How Jack Antonoff, pop's busiest producer, survives his hectic schedule

Jack Antonoff is an extremely busy man.

His new trio Red Hearse just dropped their first album, he co-wrote and co-produced eight tracks off Taylor Swift’s Lover, he helped shape Lana Del Rey’s Norman F—ing Rockwell! (out Friday, Aug. 30), he’s been in the studio collaborating with the Dixie Chicks on their first album in more than a decade, and he’s working on new material with his band Bleachers.

So how does he have the time to do it all? “I always feel oddly like I’m on another planet,” Antonoff tells EW with a laugh. “I was somewhere yesterday and someone said to me, ‘Do you sleep?’ And I was like, ‘Yeah!

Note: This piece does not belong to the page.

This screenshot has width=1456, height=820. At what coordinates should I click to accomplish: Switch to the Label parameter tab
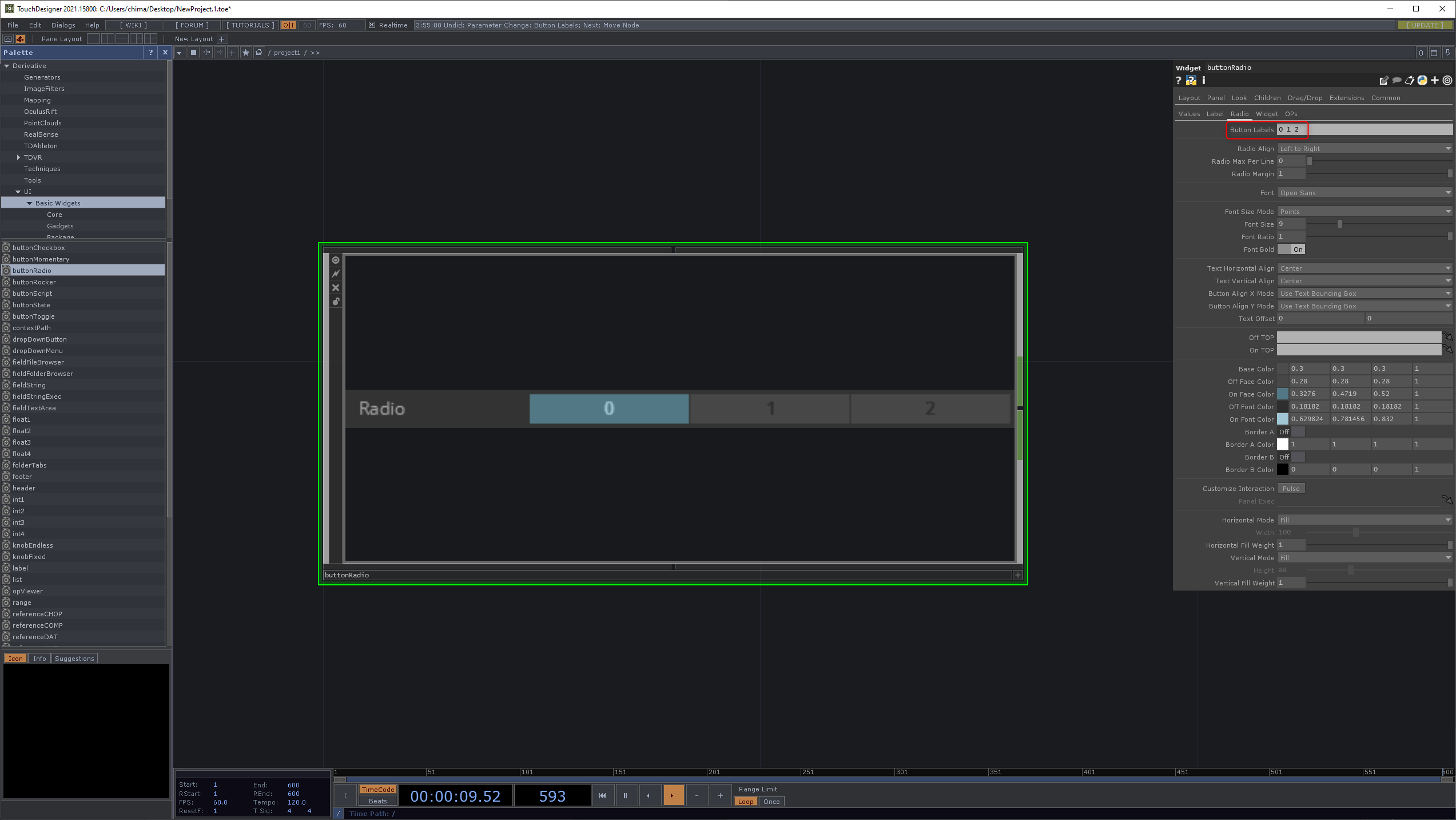1215,114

Nine hours a night.'”

The 35-year-old musician adds that he gets through his busy slate by taking it one project at a time. “Maybe it’s the community I’m in but in my world, I’m going to the studio every day; it’s just what we do,” he says. “If you focus the time correctly, you don’t have to know what you’re doing, but you have to know why you’re doing it. Ever since I figured that out — why I’m doing it — then time becomes less of an issue. A lot of this work is about chucking the goal posts super far and just following it. Whoever I’m making records with, if I’m making my own records, if I’m making Dixie Chicks record or whatever it is, you’re there for the same reason because you really believe that the group can do the thing right.”

Antonoff also explains that his schedule is actually a lot simpler than it may seem to the outside observer. “I really take things one day at a time because I’d just get too stressed out if I thought too far ahead,” he says. “So today I’m in LA, then I’m going to the studio, some people are going to meet me there and I’m going to work. I have to be asleep by midnight because I need to be up by 8:30 or 9 so I can get oatmeal and be back in the studio for three hours because I know tomorrow I have to finish this vocal on this Bleachers thing. And then I’m going to fly back to New York and then on Sunday…I’ll probably get to the studio at like 1 and maybe that will be a shorter day. Maybe that day will just be to f— around. The next day, so and so’s coming in. It’s all very simple… It’s these little baby steps and climbing a mountain, if you pan back I would just turn to dust.”

Adds Antonoff, juggling multiple projects is also about reminding yourself why you’re recording music in the first place. “Yesterday I was in the studio with Kevin Abstract, who I love. I was so excited when he was coming in, like when you were a kid and had a playdate. I never want to be in a position where I’m really bummed about the next day. I think that would be a missed opportunity for something I could do good.”